Data shown:
━━━━━━━━━━━━━━━━━━━━━━━━━━━━━━

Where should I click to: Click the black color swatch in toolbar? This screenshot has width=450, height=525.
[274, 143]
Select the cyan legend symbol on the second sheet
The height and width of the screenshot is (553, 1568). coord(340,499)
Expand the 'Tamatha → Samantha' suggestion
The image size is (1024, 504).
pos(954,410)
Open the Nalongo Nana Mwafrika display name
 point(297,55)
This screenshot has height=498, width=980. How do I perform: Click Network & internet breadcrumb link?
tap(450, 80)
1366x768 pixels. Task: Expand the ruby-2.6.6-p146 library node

━━━━━━━━━━━━━━━━━━━━━━━━━━━━━━

Exercise details: Whole listing, every line: reproduce it exactly.

Result of the task:
Where should I click to: Click the black color swatch in toolbar? This screenshot has width=450, height=525.
[274, 143]
Select the cyan legend symbol on the second sheet
The height and width of the screenshot is (553, 1568). coord(340,499)
Expand the 'Tamatha → Samantha' suggestion
The image size is (1024, 504).
pos(954,410)
Open the Nalongo Nana Mwafrika display name
 point(297,55)
This screenshot has height=498, width=980. How do I perform: Click Network & internet breadcrumb link?
tap(450, 80)
1366x768 pixels. Task: Expand the ruby-2.6.6-p146 library node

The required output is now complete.